→ **Objectives**
(A) List the header field names that appear in the quoted original message in the mailing list thread on query caching.
(B) Answer these questions from the mailing list thread on query caching:
(i) On which site did Nick find the SQL query caching tutorial?
(ii) In Cold Fusion, besides caching query results in memory, what else can be specified?
(iii) Where does the PHP code that Peter found save result sets?
(C) Write the next part of the mailing list thread on query caching, starting after its final sentence.

→ **Document excerpt**
──────────
2003-01-23 Thread Clarkson, Nick

I found this on Zend - SQL Query Caching -
http://www.zend.com/zend/tut/tutorial-staub2.php;

The basics to caching is using the serialize() and unserialize() PHP
functions...

I don't know if this will help.

Nick




-Original Message-
From: Peter Janett [mailto:[EMAIL PROTECTED]]
Sent: 23 January 2003 08:41
To: [EMAIL PROTECTED]
Subject: Re: [PHP] Re: query caching  caching in general


Query caching is something that seems to exist in Cold Fusion, but not PHP.

What I'm referring to is that in Cold Fusion you can specify that query
results be cached in memory, and how long to cache those results.  So, if
you have a page that runs the same query each time it's loaded, and you
cache a query on that page, then the results of that query are in memory, so
the call to the database is not run, instead the results from memory are
used, which can represent a HUGE speed increase.

To be totally repetitive, I'm not talking about a database cacheing results
of a query, but PHP caching the results of the query, instead of querying
the database.

I don't think it's possible to do anything like this in PHP, because of the
multiple database support, different function calls for different databases,
etc.

I've looked around, and found some PHP code that saves results sets in tmp
files, but I'm guessing that having the results cached in memory would be
faster than in files.
──────────
→ **Information supplied**
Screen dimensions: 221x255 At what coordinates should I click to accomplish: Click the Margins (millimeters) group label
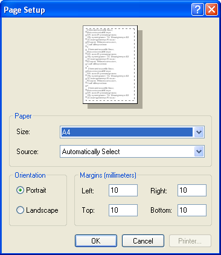point(108,175)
──────────
→ **Expected responses**
(A) From, Sent, To, Subject

(B)
(i) Zend
(ii) How long to cache those results
(iii) In tmp files

(C)
I think maybe the file caching was part of a database abstraction layer.

HTH,

Peter Janett

New Media One Web Services

New Upgrades Are Now Live!!!
Windows 2000 accounts - Cold Fusion 5.0 and Imail 7.1
Sun Solaris (UNIX) accounts - PHP 4.1.2, mod_perl/1.25,
Stronghold/3.0 (Apache/1.3.22), MySQL 3.23.43

PostgreSQL coming soon!

http://www.newmediaone.net
[EMAIL PROTECTED]
(303)828-9882


- Original Message -
From: Jean-Christian Imbeault [EMAIL PROTECTED]
To: [EMAIL PROTECTED]
Sent: Thursday, January 23, 2003 1:20 AM
Subject: [PHP] Re: query caching  caching in general


 Justin French wrote:
 
  anyone got any links to decent tutorials on sql caching, and caching in
  general?

 A few questions:

 At what level do you want the caching?
 Are you talking about stored procedures?
 Do you mean storing functions in the DB? (some DB's, like PostgreSQL can
 compile functions once and reuse the compiled function).

 Let me know where you want the caching to be and maybe I have a link or
two.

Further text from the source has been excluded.